When addressing Lonsdale’s main submission, the Supreme Court found that it would be an “over-literal reading of the language of Lord Hoffmann’s speech in Stein v Blake, that the claims and cross claims which fall within insolvency set-off lose their separate identity for all purposes”.  This is particularly relevant where claims are assigned by Liquidators, because by saying so the Supreme Court effectively confirmed obiter dicta that the only chose in action that can be assigned when the insolvency set off applies is the claim to a net balance .

Most importantly, the Supreme Court placed great emphasis on the fact that adjudication is a form of compulsory dispute resolution either contractually or statutorily granted, with many positive features such as speed and cost effectiveness. Meaning there are now no reasons why on the one hand liquidators could resort to arbitration, but on the other hand be prevented from using adjudication as a form of ADR (which is common practice in the construction industry).

The Supreme Court then turned to the “futility” point and stressed that courts should be careful before interfering with insolvent companies’ contractual and statutory rights to adjudicate. In particular, where adjudication is a speedy and cost effective form of ADR with a final effect in the vast majority of the cases, the futility argument is simply wrong. The referral of a construction dispute to an expert specialised in the handling such matters within his field can only be considered as added value. This, more importantly, in a context where in most cases mutual dealings stem from the same contract and even if there is more than one contract in place the adjudicator will not be necessarily prevented from considering them all.

Further, and crucially “it will not be in every case that summary enforcement will be inappropriate”  where appropriate security is provided.

What is more, the Supreme Court considered and overruled various wider points taken into account by the Court of Appeal such as the cost point (whereby embarking on adjudication in these circumstances would seemingly be a waste of costs for parties) or indeed the perceived risk of placing an unnecessary burden on TCC courts with speculative claims being initiated by insolvent companies. With regards to the former, it found that the cost neutrality of adjudication is common to many other ADR and it may well be a feature key to its very own success. With regards to the latter, in affording Liquidators the option to choose a form of ADR which is carried out by a construction expert, would most likely be a great incentive to reach a settlement agreement with a lesser rather than a greater burden on the TCC.

Conclusion

Each case will of course turn on its own facts, especially in circumstances where an agreement will not necessarily be reached at the conclusion of the adjudication proceedings and where the responding party will resist enforcement.

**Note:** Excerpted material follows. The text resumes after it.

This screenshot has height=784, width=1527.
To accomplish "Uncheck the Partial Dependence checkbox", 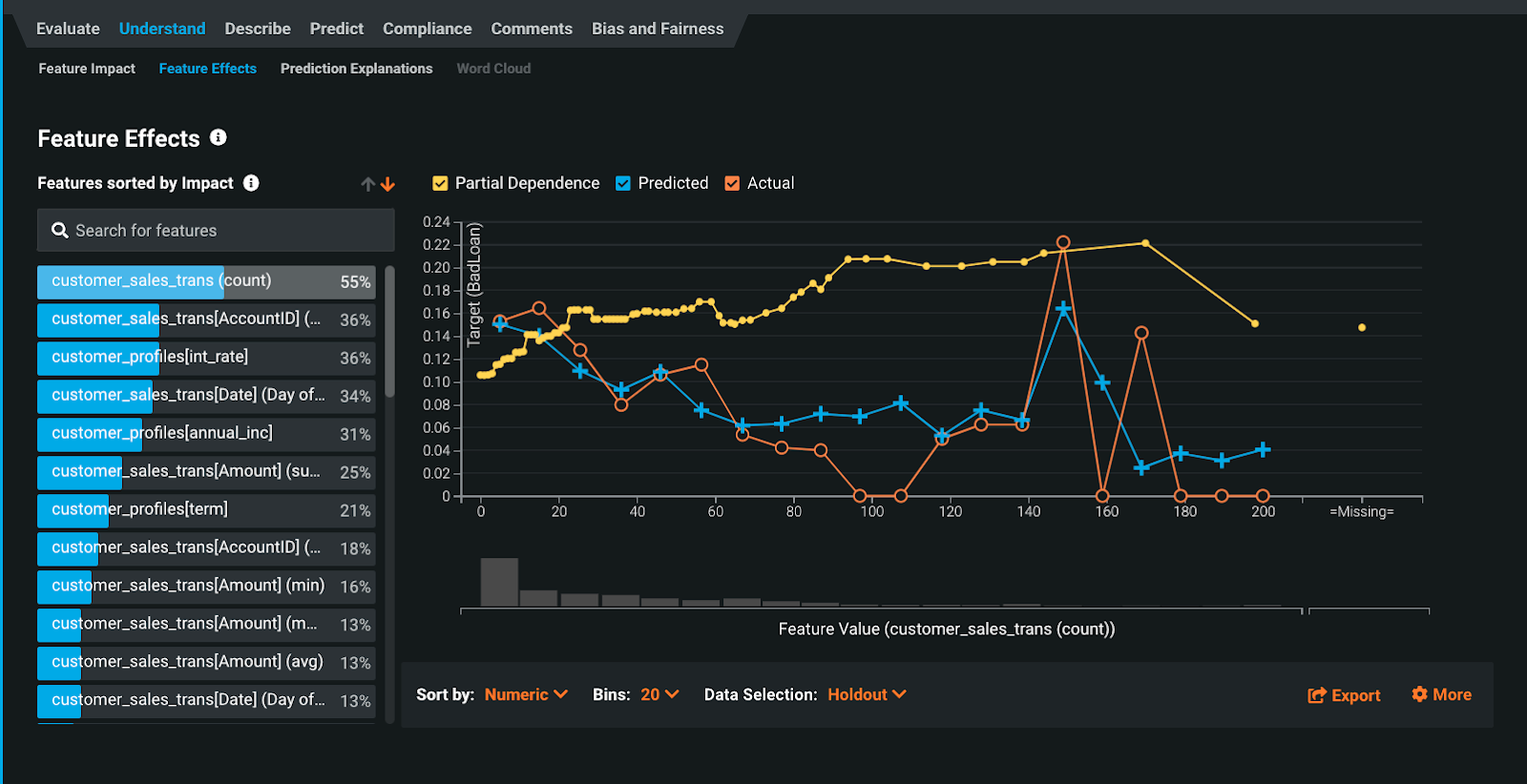I will [440, 183].
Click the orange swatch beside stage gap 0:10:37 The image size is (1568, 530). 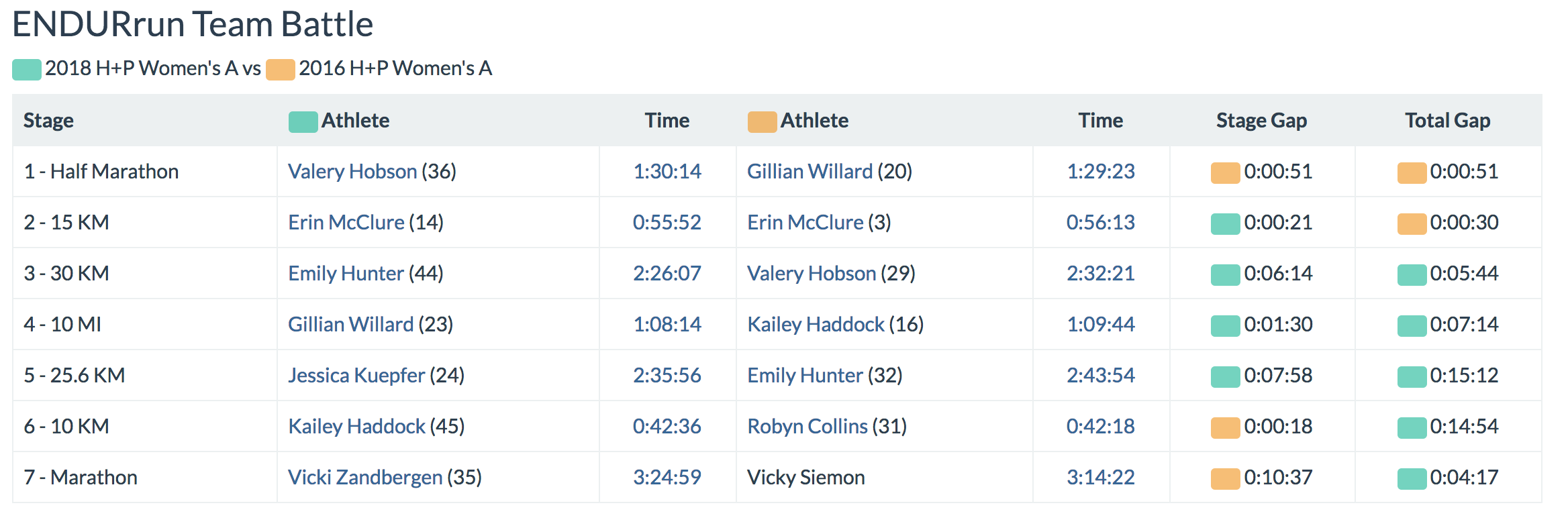point(1225,479)
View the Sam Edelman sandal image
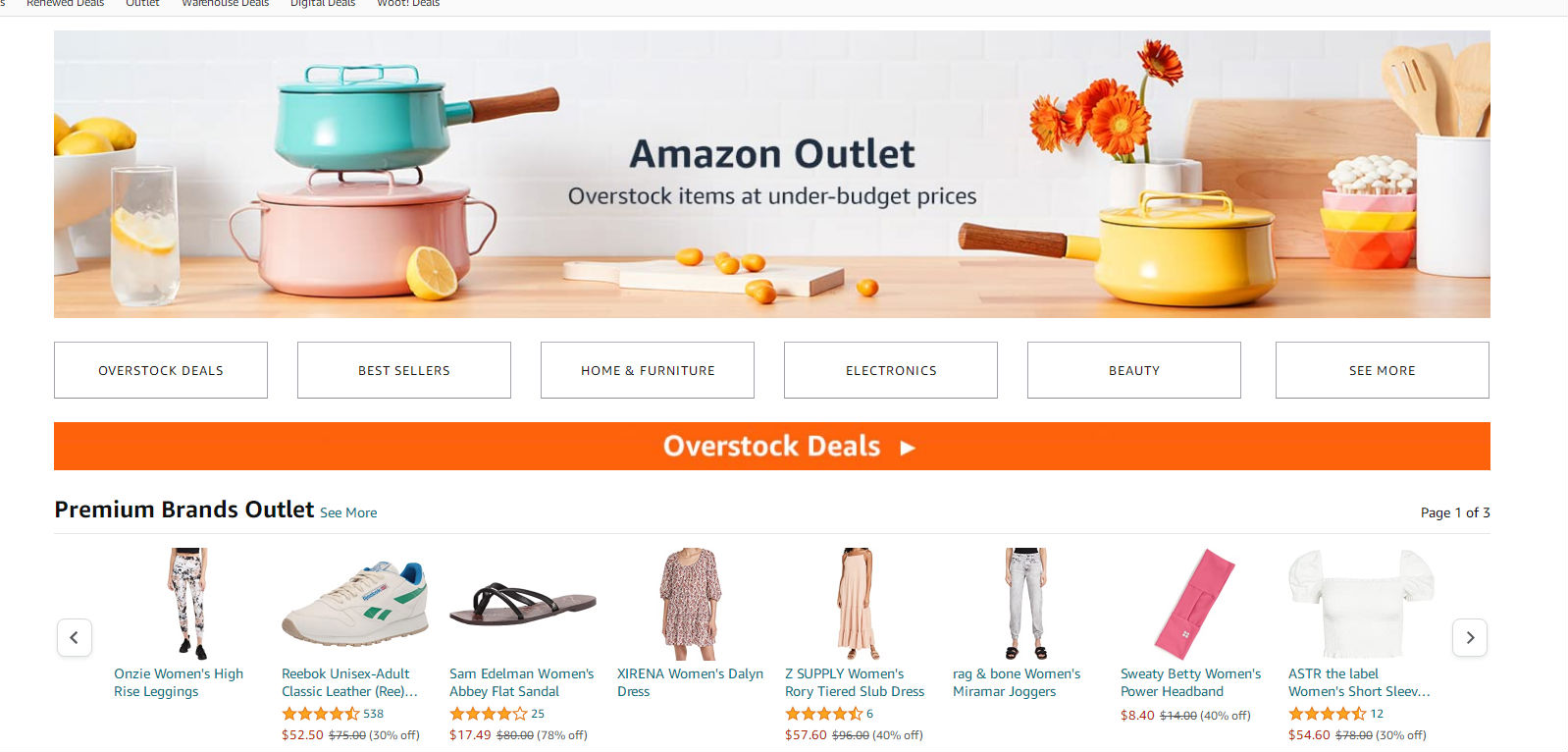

There has been limited guidance available so far as to how insolvent companies that have won an adjudication award will be able to successfully enforce. On this point, it is only Meadowside v Hill Street and Balfour Beatty v. Astec Projects Limited (in liquidation) [2020] EWHC 796  which highlights what the courts might consider “exceptional circumstances” to be where an insolvent company can enforce an adjudicator’s award and be granted summary judgment. Those “exceptional circumstances” being  when:

+ the final net position has been determined under the relevant contract; and

+ satisfactory security is provided in respect of the sum awarded and costs related to the enforcement stage and the subsequent litigation and/or arbitration (which could include: ATE insurance, a third party guarantee or a bond and/or the liquidator’s undertaking to ring-fence the sum available).

It is clear that adjudication is a useful tool aimed at quickly settling disputes also in insolvency contexts. Liquidators should look to take advantage of this effective option, particularly where this has been positively viewed by the Supreme Court in that it achieves (in the vast majority of cases) a “de facto final resolution of the underlying dispute”  and the enforceability of the award is not necessarily precluded by the insolvency regime when adequate security is put in place.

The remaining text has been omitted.